Fool of the Hill muttering the secret names of eternity, the first names of a desolated address and the redacted names on a scroll.
Lifts
a shadow
thrown
in
the coffin,
and walks
towards
a sleepy orphan
like a line
on an engraved stone
Fool of the Hill
goes
comes
observes
an earthquake toying with the erased and threads
observes
shooting stars passes among mirrors
observes
the feather of a cock in the drag of Friday
Fool of the Hill escorting lemon trees, telling them about a war and trenches, about kids running under death, about the history of fire and a cave dreaming of flying.
Fool of the Hill
hangs
beads
on the wall
goes to the desolated cave
to sculpted
the image of a Fool
on the deprivation stone.
/////////////////////////////////////////////////////////////////////////
The Milky Way
Do the stars sleep like letters in time’s box?
Do they slide in the evening?
like silk on lovely shoulders?
Do they open like lovers’ words in the house’s shade?
Do the stars meet like the lines of palms?
Do they embrace quickly:
two rivers after a long voyage?
And do they change places, as spirits between night and clouds? Do they compete up there, as pupils compete to draw their teacher’s face? And do the stars gaze at their faces in mirrors of mist, as women in love stand before mirrors drawing kohl for their rendezvous?
I have seen the Milky Way
guarded by lightning
and I have seen
the songs rise
at the curve
and I saw
Eden above the bed.
/////////////////////////////////////////////////////////////////
My Heart Hosts You
My heart hosts you,
you bring enchantment to the stone of oblivion;
spread a turquoise carpet between my instincts.
My heart hosts tremors.
Your voice is sweet basil’s fragrance on my bed,
the hearth is to my west
and lightning continues its high song.
You are here
so clouds are joyful on the terrace;
the line of love is dazzled by your light.

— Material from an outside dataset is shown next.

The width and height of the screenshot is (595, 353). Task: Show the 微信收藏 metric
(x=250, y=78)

My heart hosts Eden, blooming melodies
and butterflies.
And I embrace you until
your silver necklace flowers.
I embrace you until water trembles.
My heart hosts your secret crescents
And I embrace you until
The etching on your silver necklace flowers
I embrace you until the water shakes.
//////////////////////////////////////////////////////////////
Woman
A Woman from east of the heart,
grinding wheat on a stone,
singing for a lightning flowing between the music.
***
A Woman in a lunar house,
embossing lines of henna in the door,
igniting a wood of incense under the unseen,
and opens the secret of meaning.
***
A Woman swaying in front of the mirror.
At midnight, traveling to her first paradise.
Over the silk of the fire, butterflies hovering.

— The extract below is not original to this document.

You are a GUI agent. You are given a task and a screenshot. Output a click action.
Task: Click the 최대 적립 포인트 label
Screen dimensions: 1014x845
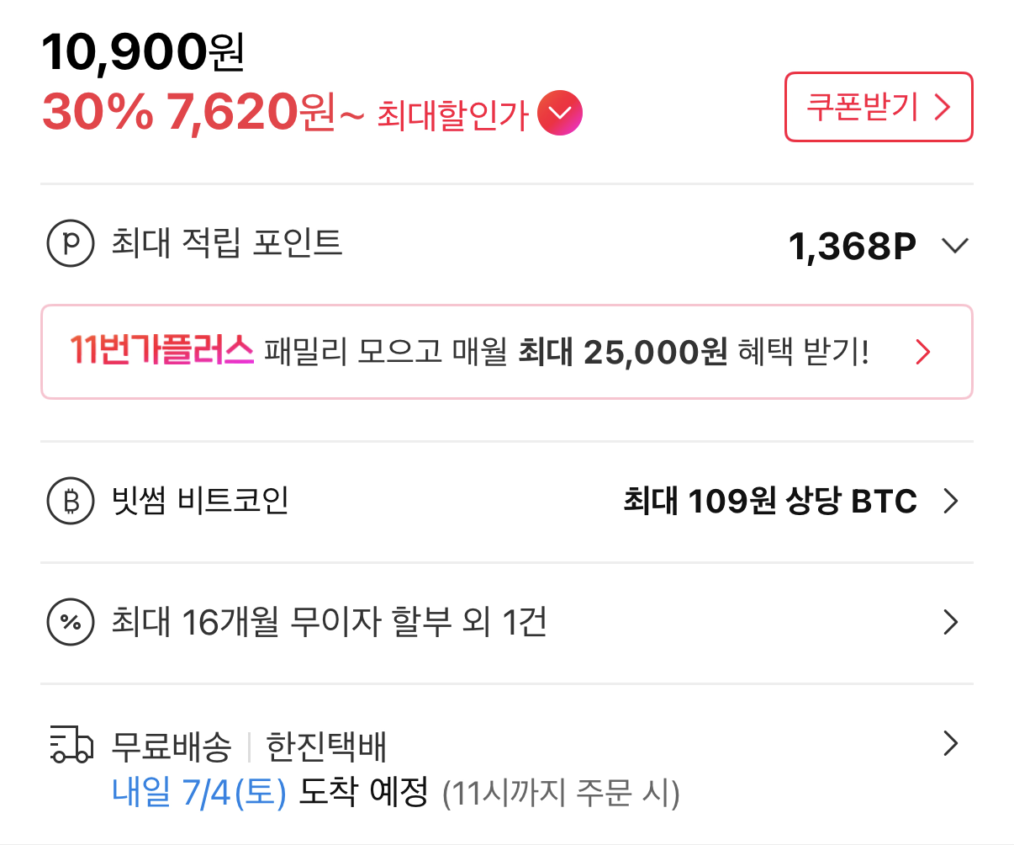(x=227, y=243)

The woman pouring a light into the clay,
and drawing two lines on the path.
***
A Woman from east of the spirit,
fluttering like a morning on the hilltop,
anointing a blue pebble with oblivion,
and walking towards the remembrance.
***
A Woman from the heart of east,
lighting love before the arches.
In her ring the sapphire stone blossoms.
And when the shadow bends over a language,
the meaning of the meaning glows in her eyes.